I'm pretty certain that is what you want and its a lot easier than lines 1 to 10 in your code. The files list will then go straight into the loop.

Also, please check

files = [x[:-3] if x.endswith('.bw') else x for x in files]

Comprehensions are never logical in Python but convention is always to place the if statement after the list of interest.

Thus the following is much closer:

files = [x for x in files if not x.endswith('.bw') else x[:-3]]

Note not tested, so this may throw a bug, but its better. However, using glob bing you don't need this statement.

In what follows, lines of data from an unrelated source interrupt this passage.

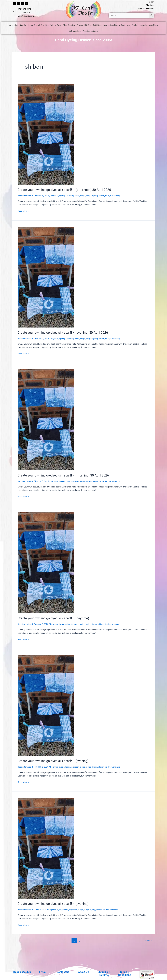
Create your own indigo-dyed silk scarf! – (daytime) (54, 618)
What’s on (29, 25)
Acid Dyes (97, 25)
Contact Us (63, 972)
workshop (119, 196)
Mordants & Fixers (111, 25)
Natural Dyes (56, 25)
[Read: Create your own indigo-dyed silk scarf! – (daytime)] (46, 562)
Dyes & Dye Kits (41, 25)
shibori (103, 196)
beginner (55, 196)
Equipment (126, 25)
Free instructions (90, 32)
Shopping (19, 25)
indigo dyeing (94, 196)
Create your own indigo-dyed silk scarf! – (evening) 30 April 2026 (64, 333)
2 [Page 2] (79, 940)
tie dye (110, 196)
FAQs (42, 972)
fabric (69, 196)
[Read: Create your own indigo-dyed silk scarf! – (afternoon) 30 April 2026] (46, 134)
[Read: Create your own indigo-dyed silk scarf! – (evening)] (46, 705)
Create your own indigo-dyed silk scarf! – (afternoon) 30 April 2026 (65, 190)
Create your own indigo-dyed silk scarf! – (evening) (54, 761)
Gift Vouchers (75, 32)
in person (76, 196)
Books (134, 25)
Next (148, 940)
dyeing (62, 196)
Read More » (23, 211)
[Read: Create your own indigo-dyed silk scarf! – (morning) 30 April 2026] (46, 420)
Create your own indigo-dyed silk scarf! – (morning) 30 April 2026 (64, 476)
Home (10, 25)
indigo (84, 196)
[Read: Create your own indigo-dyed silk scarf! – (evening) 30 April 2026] (46, 277)
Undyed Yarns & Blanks (149, 25)
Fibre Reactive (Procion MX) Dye (77, 25)
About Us (83, 972)
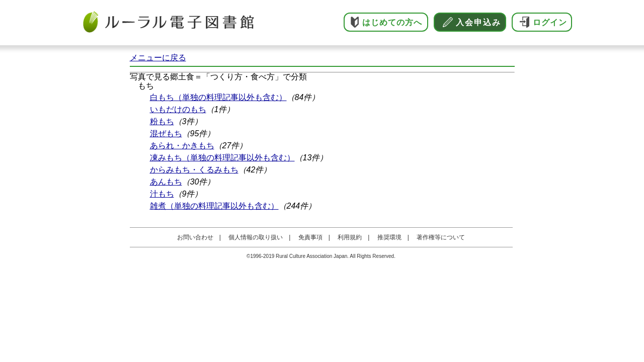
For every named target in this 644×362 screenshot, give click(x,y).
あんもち (166, 182)
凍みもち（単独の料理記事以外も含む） (222, 157)
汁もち (162, 194)
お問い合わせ (195, 237)
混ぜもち (166, 133)
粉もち (162, 121)
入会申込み (478, 22)
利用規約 (350, 237)
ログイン (550, 22)
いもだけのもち (178, 109)
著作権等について (441, 237)
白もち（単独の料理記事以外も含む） (218, 97)
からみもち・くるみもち (194, 169)
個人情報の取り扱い (256, 237)
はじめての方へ (392, 22)
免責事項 (310, 237)
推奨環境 (389, 237)
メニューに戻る (158, 57)
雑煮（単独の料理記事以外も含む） (214, 206)
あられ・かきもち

The other issue is the sub.process call ... Normally they are written:

os.chdir(path_bw)
file1 = 'file1.bw' 
file2 = 'fileout.wig'
subprocess.call(["bigWigToWig",  file1, file2], shell=True)

The way you've written is:

  • Really hard to read
  • I don't think it would work because of the absence of the [], certainly if you are using popen it will not work

Also check the following variant:

subprocess.call(["bigWigToWig",  file1, file2], text=True)

I know its seems a bit weird, but it very likely work (don't ask why)

I agree subprocess.call is a good idea in a Python pipeline. Issuing a hard path within subprocess call I'm not a fan hence using os to get Python to move into the cwd is a better approach.

A further point is the way you've used 'file' throughout your pipeline line, hmmmm... okay, but its difficult to read. Its not generally how a pipeline is written, but just saying.

nextflow is an increasingly popular pipeline language and you may consider learning that rather than going down a Python route (Python is very good for data science), of course this particularly question could be very easily solved in bash (but for some reason it ain't trendy).